Horror Of Horrors: Rock Music To Hit The
Public Domain In Europe
07/19/2004 04:43 AM
While the US locks up copyrighted works for longer than could possibly be reasonable thanks to our friends at the Walt Disney Company and the Sonny Bono "Keep Mickey Locked Up" Act, over in Europe they have dared to go with a horrifying 50 year copyright. Why is it horrifying? Well, it appears that fifty years ago popular rock and roll began, and that means plenty of those songs are about to hit the public domain. Of course, the music industry folks could never let that happen, which is why they're lobbying hard for a Sonny Bono copyright term extension act of their own, because the thought of Elvis Presley's or the Beatles songs entering the public domain scares the living daylights out of the industry. They've convinced Reuters to write up a very one-sided piece that never talks to anyone who might point out why there's a limit on the length of copyright, and how stuff in the public domain is important to our culture. Is anyone over in Europe complaining about how Shakespeare's works are in the public domain?
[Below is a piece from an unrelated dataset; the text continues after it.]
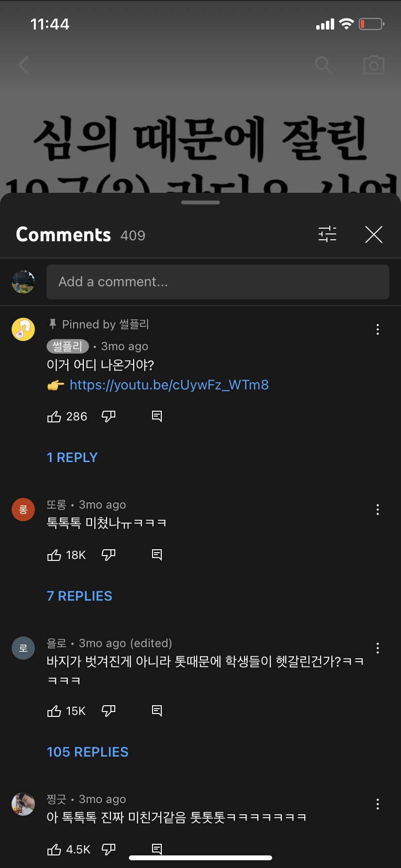Image resolution: width=401 pixels, height=868 pixels.
Task: Like the 또롱 comment with 18K likes
Action: click(54, 555)
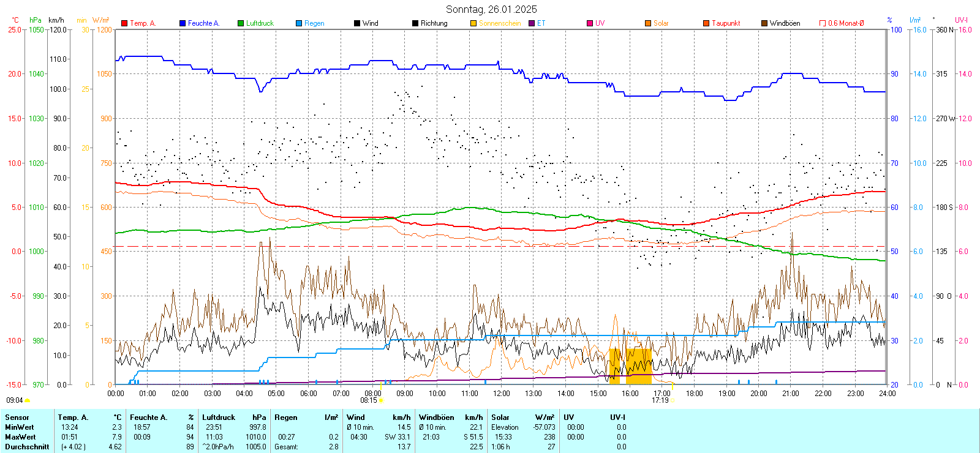
Task: Click the orange sunshine bar near 16:00
Action: point(638,366)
However, Reuters digs up some random musician to say: "It's scary." It's scary? This is a musician who is on "a 37-date sold-out tour." You're on a sold out tour, making plenty of money, and you're complaining that you won't get your royalties from something you did fifty years ago? In most lines of business, you get paid for what you're doing today, not what you did fifty years ago.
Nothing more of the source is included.